The disappearance of insects has captured the world's attention and set off a search among scientists to discover what's happening, why, and what it all means for the future of life on Earth. This book takes us on a narrative journey inside the "insect apocalypse," where readers will gain a new understanding of the losses that define our era.
From Invisible Apocalypse:
“He was just laughed at,” Dan Janzen, the scientist who set up the parataxonomist program in Costa Rica, and who had worked with the entomologist Terry Erwin on many occasions, told me, decades later, as we fishtailed through mud on our way down the mountain from the research station. “Nobody believed him.”
Janzen was eighty, with a fluff of white hair, a thick white beard and wild curly eyebrows, and a style of discourse that he labeled, apologetically but not inaccurately, as overbearing. He had been living in Costa Rica for more than fifty years, most of them with Winnie Hallwachs, his long-haired, soft-spoken research partner and wife, who now sat in the back seat as Janzen drove, the better to shout directions and suggestions into his good left ear. When she did, she called him “friend of mine,” as in, “friend of mine, don’t you think you’re driving a little too fast for this mud?” or “hey, friend of mine, I think you’re answering a different question than the one Brooke asked you.” Janzen called her “lady” and liked to say that while he was the talker of the pair, Hallwachs was the thinker. Janzen’s name is the more famous one—the winner of prestigious global prizes from the MacArthur to the Kyoto, and author of scientific articles so seminal that their fifty-year anniversaries are marked by retrospectives from new generations of scientists—but that fact frustrated him. Their work was all about the study of interactions, the way different species’ lives intertwined and supported each other, and any understanding of that work that ignored their own irreplaceable mutualism was fundamentally incorrect.
We’d just passed an eight-foot-wide mud dome that marked a colony of leaf-cutter ants (“there’ll be two million individuals down there, and hundreds of cantaloupe-sized chambers where they farm fungus to eat,” said Janzen) and a broadwing hawk (“for food, it depends entirely on the small things that eat insects”). Discoursing on these visible lives brought Janzen to the topic of how little we still know about the less visible ones, and from there to the subject of Erwin’s famous number. To Erwin, he said, the estimate of thirty million insect species was always meant to be the beginning of a debate and not a definite statement. How could it be anything else? “He was sticking a spoon into the unknown.” But while other scientists had revised Erwin’s estimate downwards, Janzen, Hallwachs, and the parataxonomists kept discovering new reasons to push it back up. When I asked Janzen how many species of insect he now believed the Earth to hold, he replied twenty-five or thirty million—right about at the laughable number Erwin had proposed forty years before. (In fact, though, according to Garcia-Robledo, one of Erwin’s former students, by the time he died Erwin had settled on a different reply to the numbers question. “Gazillions,” he would answer, smiling sweetly.)

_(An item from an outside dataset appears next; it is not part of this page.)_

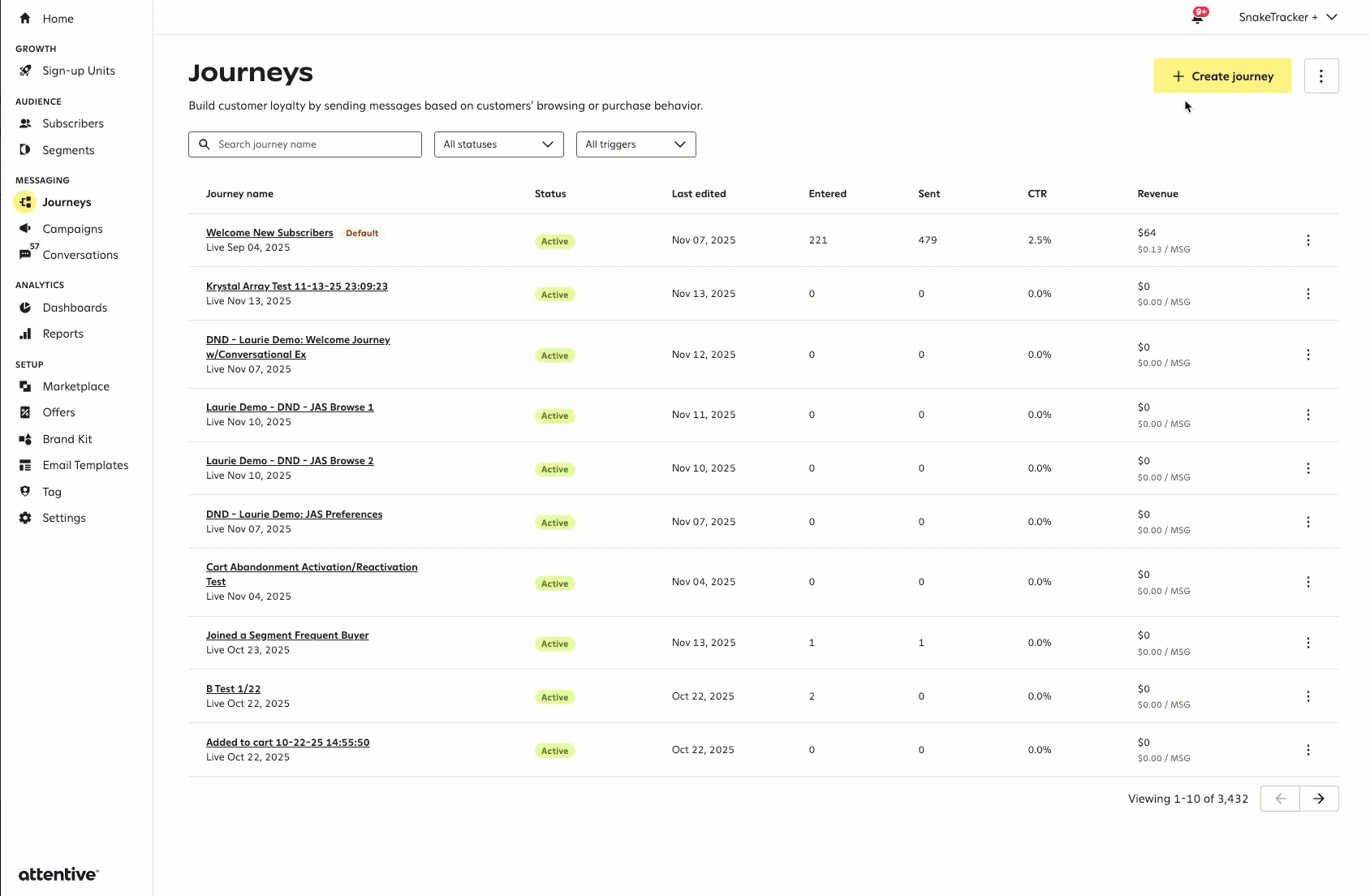Viewport: 1370px width, 896px height.
Task: Navigate to Campaigns in the sidebar
Action: 72,229
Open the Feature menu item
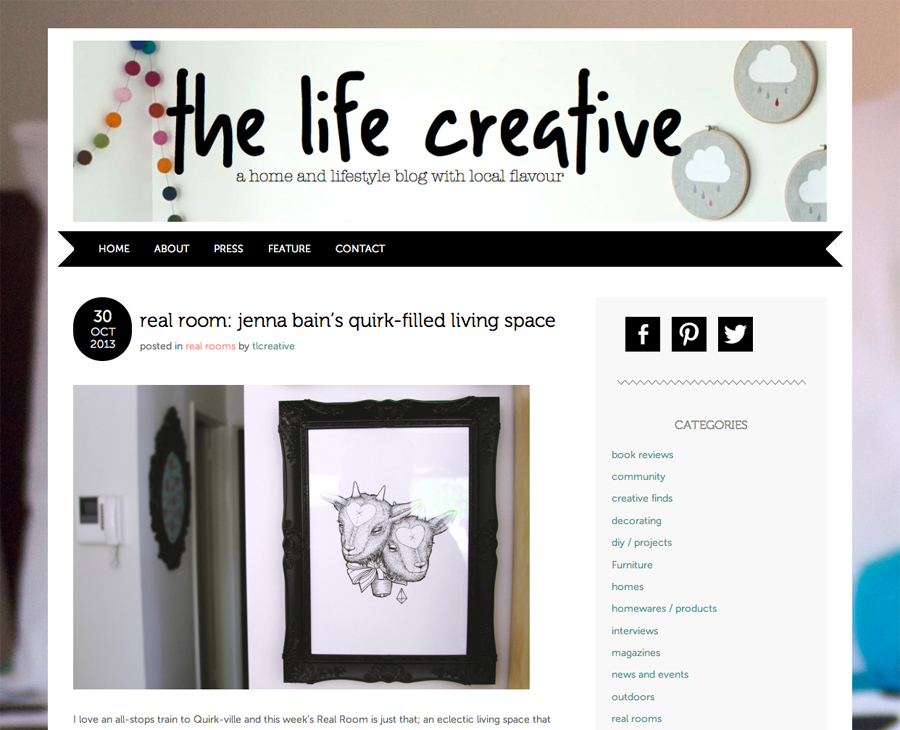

The general public tends to believe that the discovery of a new species is a momentous and rare occasion. Entomologists know otherwise. I’ve lost track of how many told me they could discover a new species in my backyard if given time and help from taxonomists, and many scientists have personal backlogs of species that they haven’t bothered to name. The historical backlog is even larger; one entomologist described opening a large drawer full of different as-yet-unnamed beetles at a museum, only to be told that the forest where they’d been collected had vanished. (It can be a painful job, a group of taxonomists wrote, “documenting this monumental historical loss of biodiversity and, in some cases, grimly identifying and naming new species already extinct or destined thusly.”) The more entomologists learn about the genetics and life histories of even supposedly well-known insects, the more diversity they discover. That’s how great is the gap between what exists and what we know, the vastness into which Erwin dipped his spoon.
Brooke Jarvis is a contributing writer for The New York Times Magazine who also writes regularly for The New Yorker and Wired. Her work has won recognition from the Livingston Awards, the National Academies of Sciences, the International Labour Organization, and the Society of Environmental Journalists, among others, and been anthologized in The Best American Science and Nature Writing, The Best American Travel Writing, Love and Ruin, 50 Essays, and New Stories We Tell: True Tales by America’s Next Generation of Great Women Journalists. She lives in Seattle.
The grant jury: Brooke Jarvis is writing a Silent Spring for the insect world, and the impact of their plummeting population for life on earth is an urgent question for us all. Working in the tradition of the great E.O. Wilson as well as Elizabeth Kolbert and David Wallace-Wells, Jarvis takes us into the field to meet the obsessive and dedicated people doing boots-on-the-ground fieldwork. Jarvis is supremely good at making complex science easy to grasp, writing with style and surprising poetry; even the footnotes are compelling. This book should be required reading for policy makers, activists, NGOs, and corporate leaders, but will grip anyone who feels curiosity and concern about the natural world and our effect on it.